All Shakers lived communally --- and the Meeting House was the center of their lives. Land and labor were donated by the converts. They created mills, workshops, infirmaries, and school houses for their members. The art and decoration were precisely defined in their rule book, "The Millennial Laws." For example, barns and other buildings

    if painted at all, should be of a dark hue, either red or brown, lead color, or something of the kind, unless they front the road, or command a sightly aspect, and then they should not be of a very light color.

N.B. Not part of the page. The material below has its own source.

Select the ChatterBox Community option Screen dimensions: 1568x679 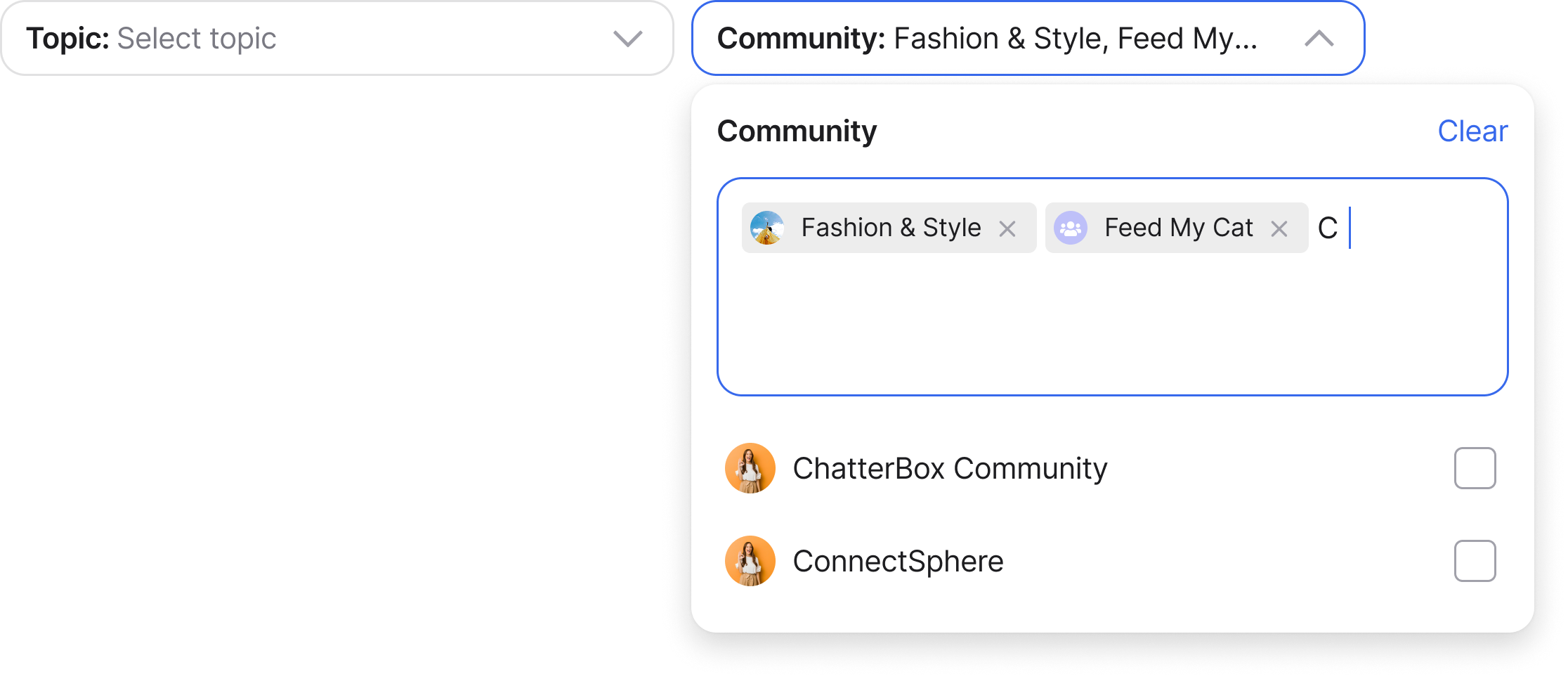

Starting in the late 18th Century, Lee and her followers set up a dozen or so communities in the Eastern United States, spreading, later, as far west as Indiana and as far south as Florida. But the celibacy rule is not a good one for propagating the faith. Most of their communities --- in places as far afield as Sodus Bay, New York, Whitewater, Ohio, and Narcoosee, Florida --- died out, leaving us with but one, in Sabbathday Lake, Maine.

To those who study it from afar, what is most attractive about Shakers is the humility of their world --- in their lives, in their surroundings. Buildings were of clean lines, the furniture elegant in its simplicity, the tools --- for cooking, for the shops --- plain, and utilitarian.

The Architecture of the Shakers is divided into twelve chapters --- including" "Dwelling Houses," "Meeting Houses," "Barns, Stables and Sheds," "School Houses," and even "Laundry Buildings." There are over 125 photographs, and they are enough to take your breath away. Not only do the structures harken back to a simpler time --- the architectural lines are a perfect reflection of the soul of a people who wanted merely to live simply, work hard, and worship in peace. Of course, part of the romance is in the photographs: nothing out of place, all buildings --- brick, shingles, wood, or stone --- in harmony and in perfect, if slightly time-worn, condition.

Which is as it should be. A gorgeous volume like this captures us through sentiment --- makes us harken back to a time when people weren't murdering each other nightly on television, or indulging in drive-by shootings; a time when the sky was blue, not brown, and when you and I could ask neighbors for a cup of sugar without their thinking of us a rapists or free-loaders.

It was a time when those interested merely in being left alone to pursue their own vision of the divine weren't labelled "cultists;" when someone who built chairs or tables would not be thinking about selling them next week on the Internet. A time when individuals could set up a forge or a mill and not have to worry about a neighbor squealing on them for operating a business in a place zoned residential. It was a time when the United States could be proud of its religious freedom, a time when it was unnecessary to call in the Supreme Court to decide whether our schools were rightly defining our gods for us.

Thus The Architecture of the Shakers astonishes us, as it is no doubt meant to do, with the divine grace of a simple people in pursuit of their simple lives. It thus becomes a quiet commentary --- one which forces us to think how far we have gone from such simplicity and trust; and makes us suspect, with regret, that we may never see the grace of such folk again in this lifetime.